The expected response is the full set of records, unchanged.
----
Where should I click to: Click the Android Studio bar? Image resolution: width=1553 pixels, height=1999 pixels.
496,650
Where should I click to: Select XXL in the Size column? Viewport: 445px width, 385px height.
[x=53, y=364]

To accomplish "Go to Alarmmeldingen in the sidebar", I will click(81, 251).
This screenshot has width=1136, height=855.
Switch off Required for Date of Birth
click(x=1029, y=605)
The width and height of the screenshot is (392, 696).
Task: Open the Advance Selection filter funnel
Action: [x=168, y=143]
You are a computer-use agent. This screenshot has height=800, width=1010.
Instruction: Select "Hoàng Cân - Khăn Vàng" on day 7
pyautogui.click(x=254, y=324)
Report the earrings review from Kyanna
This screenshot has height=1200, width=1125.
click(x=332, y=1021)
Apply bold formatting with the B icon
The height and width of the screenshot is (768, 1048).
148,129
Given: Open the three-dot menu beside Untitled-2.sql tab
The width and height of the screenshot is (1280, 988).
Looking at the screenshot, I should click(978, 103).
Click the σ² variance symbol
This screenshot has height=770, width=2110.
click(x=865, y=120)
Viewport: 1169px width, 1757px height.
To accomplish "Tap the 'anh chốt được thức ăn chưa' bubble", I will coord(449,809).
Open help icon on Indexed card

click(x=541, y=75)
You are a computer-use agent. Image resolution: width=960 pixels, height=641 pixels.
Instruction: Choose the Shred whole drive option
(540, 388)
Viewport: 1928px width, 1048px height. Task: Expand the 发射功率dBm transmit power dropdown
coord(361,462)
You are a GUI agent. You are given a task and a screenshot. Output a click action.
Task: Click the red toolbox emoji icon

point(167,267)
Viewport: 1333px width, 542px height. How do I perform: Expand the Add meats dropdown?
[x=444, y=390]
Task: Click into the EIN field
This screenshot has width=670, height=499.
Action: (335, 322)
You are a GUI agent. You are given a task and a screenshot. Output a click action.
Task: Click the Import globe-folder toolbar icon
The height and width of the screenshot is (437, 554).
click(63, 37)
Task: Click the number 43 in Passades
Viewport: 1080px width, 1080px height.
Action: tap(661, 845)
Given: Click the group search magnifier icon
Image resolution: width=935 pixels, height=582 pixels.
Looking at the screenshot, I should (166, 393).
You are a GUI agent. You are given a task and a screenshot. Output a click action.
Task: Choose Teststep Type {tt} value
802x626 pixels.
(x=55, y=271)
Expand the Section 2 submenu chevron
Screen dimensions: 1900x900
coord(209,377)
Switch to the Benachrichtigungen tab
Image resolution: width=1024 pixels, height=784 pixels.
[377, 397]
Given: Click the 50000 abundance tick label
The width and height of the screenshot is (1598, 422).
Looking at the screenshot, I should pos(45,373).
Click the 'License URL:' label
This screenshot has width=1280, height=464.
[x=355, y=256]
----
Exercise solution:
Where should I click to: Click the Android Studio bar? Image resolution: width=1553 pixels, height=1999 pixels.
496,650
Where should I click to: Select XXL in the Size column? Viewport: 445px width, 385px height.
[x=53, y=364]

To accomplish "Go to Alarmmeldingen in the sidebar", I will click(81, 251).
This screenshot has width=1136, height=855.
Switch off Required for Date of Birth
click(x=1029, y=605)
The width and height of the screenshot is (392, 696).
Task: Open the Advance Selection filter funnel
Action: [x=168, y=143]
You are a computer-use agent. This screenshot has height=800, width=1010.
Instruction: Select "Hoàng Cân - Khăn Vàng" on day 7
pyautogui.click(x=254, y=324)
Report the earrings review from Kyanna
This screenshot has height=1200, width=1125.
click(x=332, y=1021)
Apply bold formatting with the B icon
The height and width of the screenshot is (768, 1048).
148,129
Given: Open the three-dot menu beside Untitled-2.sql tab
The width and height of the screenshot is (1280, 988).
Looking at the screenshot, I should click(978, 103).
Click the σ² variance symbol
This screenshot has height=770, width=2110.
click(x=865, y=120)
Viewport: 1169px width, 1757px height.
To accomplish "Tap the 'anh chốt được thức ăn chưa' bubble", I will coord(449,809).
Open help icon on Indexed card

click(x=541, y=75)
You are a computer-use agent. Image resolution: width=960 pixels, height=641 pixels.
Instruction: Choose the Shred whole drive option
(540, 388)
Viewport: 1928px width, 1048px height. Task: Expand the 发射功率dBm transmit power dropdown
coord(361,462)
You are a GUI agent. You are given a task and a screenshot. Output a click action.
Task: Click the red toolbox emoji icon

point(167,267)
Viewport: 1333px width, 542px height. How do I perform: Expand the Add meats dropdown?
[x=444, y=390]
Task: Click into the EIN field
This screenshot has width=670, height=499.
Action: (335, 322)
You are a GUI agent. You are given a task and a screenshot. Output a click action.
Task: Click the Import globe-folder toolbar icon
The height and width of the screenshot is (437, 554).
click(63, 37)
Task: Click the number 43 in Passades
Viewport: 1080px width, 1080px height.
Action: tap(661, 845)
Given: Click the group search magnifier icon
Image resolution: width=935 pixels, height=582 pixels.
Looking at the screenshot, I should (166, 393).
You are a GUI agent. You are given a task and a screenshot. Output a click action.
Task: Choose Teststep Type {tt} value
802x626 pixels.
(x=55, y=271)
Expand the Section 2 submenu chevron
Screen dimensions: 1900x900
coord(209,377)
Switch to the Benachrichtigungen tab
Image resolution: width=1024 pixels, height=784 pixels.
[377, 397]
Given: Click the 50000 abundance tick label
The width and height of the screenshot is (1598, 422).
Looking at the screenshot, I should pos(45,373).
Click the 'License URL:' label
This screenshot has width=1280, height=464.
[x=355, y=256]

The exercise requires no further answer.